◆ **ACTIVITY 1**
In the article on the Texas abortion ruling, on what date will both sides argue their case about the old law in district court?
◆ **ACTIVITY 2**
Copy the passage of the article on the Texas abortion ruling from "The decision was" to "on the books." word for word.
◆ **ACTIVITY 3**
Continue the article on the Texas abortion ruling from its last sentence.

◆ **TEXT EXCERPT**
The Texas Supreme Court late Friday night allowed a 1925 law outlawing abortion to go into effect, overturning a lower court ruling that temporarily blocked it.
The decision was the latest in a series of legal battles across the country since the Supreme Court’s June 24 decision that overturned Roe v. Wade, a half-century-old decision that established a nationwide constitutional right to abortion.
In Texas, that means a 1925 law written before Roe that bans abortions and punishes those who perform them with possible prison terms automatically takes effect, said Ken Paxton, the state’s attorney general. Although it was not implemented after the Supreme Court’s 1973 Roe decision, it remained on the books.
That ban was temporarily blocked by a Harris County judge after abortion clinics sued to stay it, arguing that it had effectively been lifted since the landmark Roe decision.
On Saturday morning, Mr Paxton called the lifting of the stay a “victory for life!” on Twitter.
“Our state’s pre-Roe laws banning abortion in Texas are 100% good law. The litigation is ongoing, but I will continue to win for the unborn babies of Texas,” he said.
The state Supreme Court’s ruling on Friday partially overturned the lower district court’s decision. Both sides will continue to argue their case about the old law on July 12 in that district court. Lifting the freeze prevented criminal enforcement of the ban, the American Civil Liberties Union said in a news release. The group represents abortion clinics in the legal battle.

◆ **RECORDED INFORMATION**
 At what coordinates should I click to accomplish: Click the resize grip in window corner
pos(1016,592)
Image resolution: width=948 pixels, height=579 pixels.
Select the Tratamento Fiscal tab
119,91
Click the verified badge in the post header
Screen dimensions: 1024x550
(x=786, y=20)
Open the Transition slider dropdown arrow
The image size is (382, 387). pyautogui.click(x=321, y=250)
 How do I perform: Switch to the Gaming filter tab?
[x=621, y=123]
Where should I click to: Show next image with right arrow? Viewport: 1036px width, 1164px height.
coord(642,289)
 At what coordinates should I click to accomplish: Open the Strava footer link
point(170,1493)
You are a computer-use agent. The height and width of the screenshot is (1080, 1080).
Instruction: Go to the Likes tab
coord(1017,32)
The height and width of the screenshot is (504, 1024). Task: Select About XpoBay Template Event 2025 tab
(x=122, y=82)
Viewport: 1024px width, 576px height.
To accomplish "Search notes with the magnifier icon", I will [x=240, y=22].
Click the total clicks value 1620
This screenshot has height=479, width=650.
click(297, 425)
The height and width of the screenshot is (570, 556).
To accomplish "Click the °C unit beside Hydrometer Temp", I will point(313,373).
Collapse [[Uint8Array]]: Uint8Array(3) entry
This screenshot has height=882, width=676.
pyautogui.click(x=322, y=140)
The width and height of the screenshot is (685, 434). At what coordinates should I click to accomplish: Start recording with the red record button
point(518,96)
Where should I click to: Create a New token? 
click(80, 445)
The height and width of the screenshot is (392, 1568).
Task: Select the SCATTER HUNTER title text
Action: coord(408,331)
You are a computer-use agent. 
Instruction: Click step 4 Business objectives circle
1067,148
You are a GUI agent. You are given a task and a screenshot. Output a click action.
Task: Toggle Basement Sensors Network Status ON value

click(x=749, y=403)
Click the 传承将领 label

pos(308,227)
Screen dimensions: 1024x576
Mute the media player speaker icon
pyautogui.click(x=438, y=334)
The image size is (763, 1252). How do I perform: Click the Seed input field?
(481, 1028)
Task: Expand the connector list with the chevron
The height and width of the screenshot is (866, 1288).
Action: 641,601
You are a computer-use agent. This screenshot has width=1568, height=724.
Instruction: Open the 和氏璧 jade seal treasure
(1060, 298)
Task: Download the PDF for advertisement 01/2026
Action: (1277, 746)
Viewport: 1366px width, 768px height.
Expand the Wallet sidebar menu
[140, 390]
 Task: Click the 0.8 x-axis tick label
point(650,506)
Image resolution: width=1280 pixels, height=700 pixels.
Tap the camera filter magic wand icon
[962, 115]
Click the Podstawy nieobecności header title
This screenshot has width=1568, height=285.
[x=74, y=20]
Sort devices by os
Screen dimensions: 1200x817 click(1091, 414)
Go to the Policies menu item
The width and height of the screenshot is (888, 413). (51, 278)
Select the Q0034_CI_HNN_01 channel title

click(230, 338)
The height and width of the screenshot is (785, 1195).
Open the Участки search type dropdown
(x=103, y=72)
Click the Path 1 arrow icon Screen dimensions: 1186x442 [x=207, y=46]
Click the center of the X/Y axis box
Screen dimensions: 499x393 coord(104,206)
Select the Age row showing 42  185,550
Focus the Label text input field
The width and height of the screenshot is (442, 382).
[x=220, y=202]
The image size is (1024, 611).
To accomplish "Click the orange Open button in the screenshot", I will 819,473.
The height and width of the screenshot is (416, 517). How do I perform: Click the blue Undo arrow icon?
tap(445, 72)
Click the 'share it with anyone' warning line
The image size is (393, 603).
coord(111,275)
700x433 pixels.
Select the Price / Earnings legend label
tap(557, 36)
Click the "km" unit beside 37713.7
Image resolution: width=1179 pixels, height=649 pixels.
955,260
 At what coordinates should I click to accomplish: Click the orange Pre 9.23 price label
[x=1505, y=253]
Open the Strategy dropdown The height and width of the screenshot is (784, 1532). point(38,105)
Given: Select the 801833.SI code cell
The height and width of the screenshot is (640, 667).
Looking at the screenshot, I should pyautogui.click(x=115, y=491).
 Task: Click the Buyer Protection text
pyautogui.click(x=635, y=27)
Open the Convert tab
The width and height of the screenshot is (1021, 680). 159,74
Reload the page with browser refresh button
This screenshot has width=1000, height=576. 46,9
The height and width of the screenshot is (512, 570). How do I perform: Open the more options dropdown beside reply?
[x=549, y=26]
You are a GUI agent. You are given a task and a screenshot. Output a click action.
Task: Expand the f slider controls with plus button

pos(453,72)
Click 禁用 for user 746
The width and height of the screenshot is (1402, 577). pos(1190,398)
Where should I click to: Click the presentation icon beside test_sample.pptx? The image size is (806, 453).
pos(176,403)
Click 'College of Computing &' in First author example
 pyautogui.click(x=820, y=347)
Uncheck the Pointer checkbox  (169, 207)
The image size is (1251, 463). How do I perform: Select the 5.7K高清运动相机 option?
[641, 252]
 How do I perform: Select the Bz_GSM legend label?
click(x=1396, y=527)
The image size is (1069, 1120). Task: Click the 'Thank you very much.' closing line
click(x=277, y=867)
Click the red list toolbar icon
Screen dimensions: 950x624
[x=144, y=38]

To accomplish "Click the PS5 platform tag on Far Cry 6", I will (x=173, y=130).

◆ **OUTPUT 1**
July 12

◆ **OUTPUT 2**
The decision was the latest in a series of legal battles across the country since the Supreme Court’s June 24 decision that overturned Roe v. Wade, a half-century-old decision that established a nationwide constitutional right to abortion.
In Texas, that means a 1925 law written before Roe that bans abortions and punishes those who perform them with possible prison terms automatically takes effect, said Ken Paxton, the state’s attorney general. Although it was not implemented after the Supreme Court’s 1973 Roe decision, it remained on the books.

◆ **OUTPUT 3**
“Extremist politicians are on a crusade to force Texans to get pregnant and give birth against their will, no matter how devastating the consequences,” said Julia Kay, an attorney with the ACLU’s Reproductive Freedom Project.
Even before Roe was overturned, a law passed last year in Texas allowed abortions only up to about six weeks into pregnancy. And when Roe was overturned, a “trigger ban” was activated that would ban all abortions in Texas from the moment of fertilization, with rare exceptions, including to save the mother’s life. The law comes into effect at the end of July.
Texas is one of several states where abortion rights groups quickly took their campaign to the courts, seeking to block or delay abortion restrictions and bans. By Friday, they had succeeded in Utah, Kentucky, Louisiana and Florida.